** Exercise aim **
Transcribe the full listing, keeping every word as it stands.

** Records supplied **
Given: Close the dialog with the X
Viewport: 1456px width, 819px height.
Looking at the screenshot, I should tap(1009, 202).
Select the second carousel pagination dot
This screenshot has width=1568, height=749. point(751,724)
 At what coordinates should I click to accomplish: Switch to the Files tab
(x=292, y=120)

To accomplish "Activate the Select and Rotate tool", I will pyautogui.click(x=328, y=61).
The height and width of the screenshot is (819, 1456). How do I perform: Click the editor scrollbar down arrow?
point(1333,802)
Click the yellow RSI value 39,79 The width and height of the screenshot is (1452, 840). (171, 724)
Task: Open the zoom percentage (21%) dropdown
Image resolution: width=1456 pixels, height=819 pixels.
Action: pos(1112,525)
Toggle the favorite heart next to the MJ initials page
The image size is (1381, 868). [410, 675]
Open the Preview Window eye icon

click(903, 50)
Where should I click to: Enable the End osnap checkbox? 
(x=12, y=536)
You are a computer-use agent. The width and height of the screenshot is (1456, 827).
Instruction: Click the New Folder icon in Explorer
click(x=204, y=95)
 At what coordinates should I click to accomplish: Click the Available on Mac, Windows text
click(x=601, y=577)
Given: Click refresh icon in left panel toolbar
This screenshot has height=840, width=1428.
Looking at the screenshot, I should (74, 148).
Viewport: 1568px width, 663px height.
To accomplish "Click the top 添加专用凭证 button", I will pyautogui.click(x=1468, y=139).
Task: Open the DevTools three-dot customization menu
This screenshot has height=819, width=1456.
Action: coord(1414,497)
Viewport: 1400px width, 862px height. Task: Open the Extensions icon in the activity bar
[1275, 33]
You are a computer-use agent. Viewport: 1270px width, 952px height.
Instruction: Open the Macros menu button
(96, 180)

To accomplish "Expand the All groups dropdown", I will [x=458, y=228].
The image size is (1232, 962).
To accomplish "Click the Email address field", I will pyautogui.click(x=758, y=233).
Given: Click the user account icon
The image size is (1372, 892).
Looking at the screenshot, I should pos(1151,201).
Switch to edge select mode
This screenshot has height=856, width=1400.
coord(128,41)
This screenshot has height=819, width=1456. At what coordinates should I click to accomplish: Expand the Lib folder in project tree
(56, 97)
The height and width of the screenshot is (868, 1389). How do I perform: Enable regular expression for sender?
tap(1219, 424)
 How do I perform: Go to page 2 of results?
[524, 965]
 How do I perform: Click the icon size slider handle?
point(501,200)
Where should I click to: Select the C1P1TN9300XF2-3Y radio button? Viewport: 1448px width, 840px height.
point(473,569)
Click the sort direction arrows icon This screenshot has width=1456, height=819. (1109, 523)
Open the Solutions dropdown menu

** Solved problem **
Given: Close the dialog with the X
Viewport: 1456px width, 819px height.
Looking at the screenshot, I should tap(1009, 202).
Select the second carousel pagination dot
This screenshot has width=1568, height=749. point(751,724)
 At what coordinates should I click to accomplish: Switch to the Files tab
(x=292, y=120)

To accomplish "Activate the Select and Rotate tool", I will pyautogui.click(x=328, y=61).
The height and width of the screenshot is (819, 1456). How do I perform: Click the editor scrollbar down arrow?
point(1333,802)
Click the yellow RSI value 39,79 The width and height of the screenshot is (1452, 840). (171, 724)
Task: Open the zoom percentage (21%) dropdown
Image resolution: width=1456 pixels, height=819 pixels.
Action: pos(1112,525)
Toggle the favorite heart next to the MJ initials page
The image size is (1381, 868). [410, 675]
Open the Preview Window eye icon

click(903, 50)
Where should I click to: Enable the End osnap checkbox? 
(x=12, y=536)
You are a computer-use agent. The width and height of the screenshot is (1456, 827).
Instruction: Click the New Folder icon in Explorer
click(x=204, y=95)
 At what coordinates should I click to accomplish: Click the Available on Mac, Windows text
click(x=601, y=577)
Given: Click refresh icon in left panel toolbar
This screenshot has height=840, width=1428.
Looking at the screenshot, I should (74, 148).
Viewport: 1568px width, 663px height.
To accomplish "Click the top 添加专用凭证 button", I will pyautogui.click(x=1468, y=139).
Task: Open the DevTools three-dot customization menu
This screenshot has height=819, width=1456.
Action: coord(1414,497)
Viewport: 1400px width, 862px height. Task: Open the Extensions icon in the activity bar
[1275, 33]
You are a computer-use agent. Viewport: 1270px width, 952px height.
Instruction: Open the Macros menu button
(96, 180)

To accomplish "Expand the All groups dropdown", I will [x=458, y=228].
The image size is (1232, 962).
To accomplish "Click the Email address field", I will pyautogui.click(x=758, y=233).
Given: Click the user account icon
The image size is (1372, 892).
Looking at the screenshot, I should pos(1151,201).
Switch to edge select mode
This screenshot has height=856, width=1400.
coord(128,41)
This screenshot has height=819, width=1456. At what coordinates should I click to accomplish: Expand the Lib folder in project tree
(56, 97)
The height and width of the screenshot is (868, 1389). How do I perform: Enable regular expression for sender?
tap(1219, 424)
 How do I perform: Go to page 2 of results?
[524, 965]
 How do I perform: Click the icon size slider handle?
point(501,200)
Where should I click to: Select the C1P1TN9300XF2-3Y radio button? Viewport: 1448px width, 840px height.
point(473,569)
Click the sort direction arrows icon This screenshot has width=1456, height=819. (1109, 523)
Open the Solutions dropdown menu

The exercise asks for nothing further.